▶ [What the task requires]: Please repeat, exactly as written, the line containing "Decrease Intel Core" and every line after it through the end of the records below, leaving out any pictures.

▶ [Information shown]:
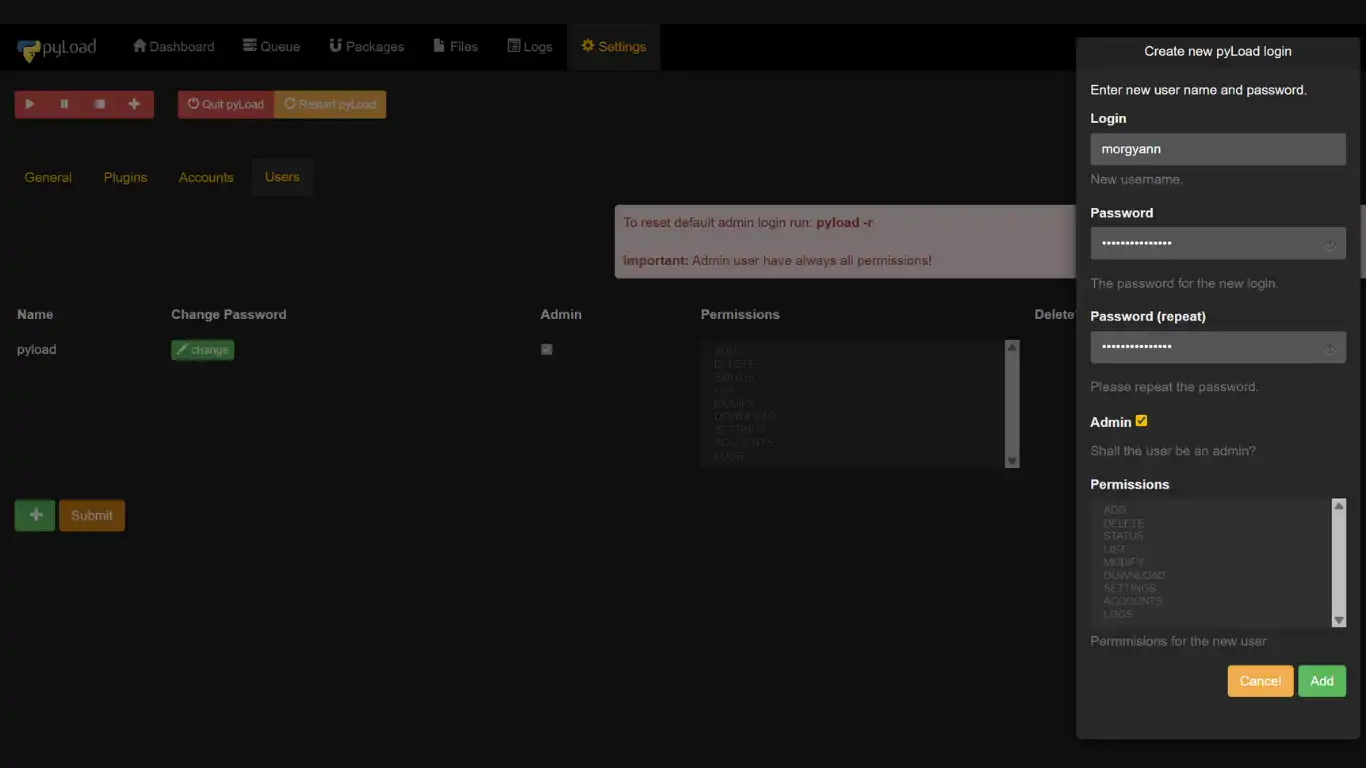Click Add to create the new login

click(1321, 681)

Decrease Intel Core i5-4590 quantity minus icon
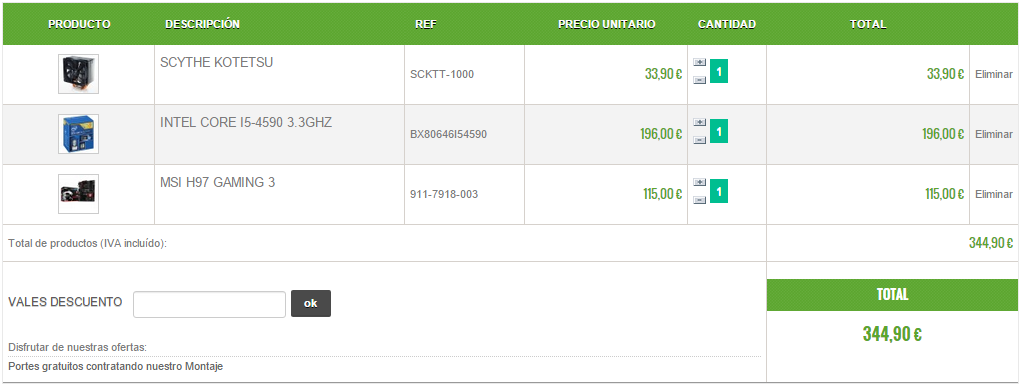click(699, 140)
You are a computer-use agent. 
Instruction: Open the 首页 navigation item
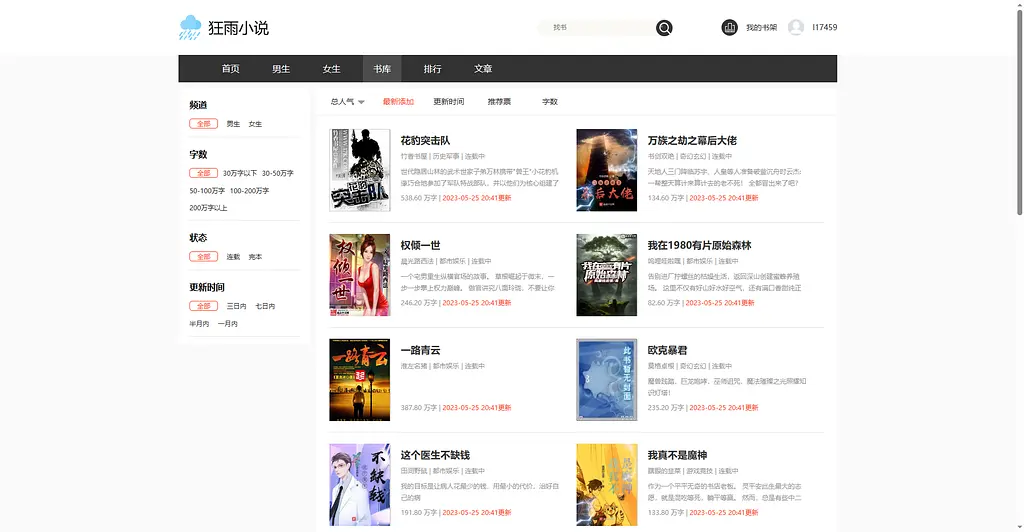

▶ [Solution]:
Decrease Intel Core i5-4590 quantity minus icon
click(699, 140)
You are a computer-use agent. 
Instruction: Open the 首页 navigation item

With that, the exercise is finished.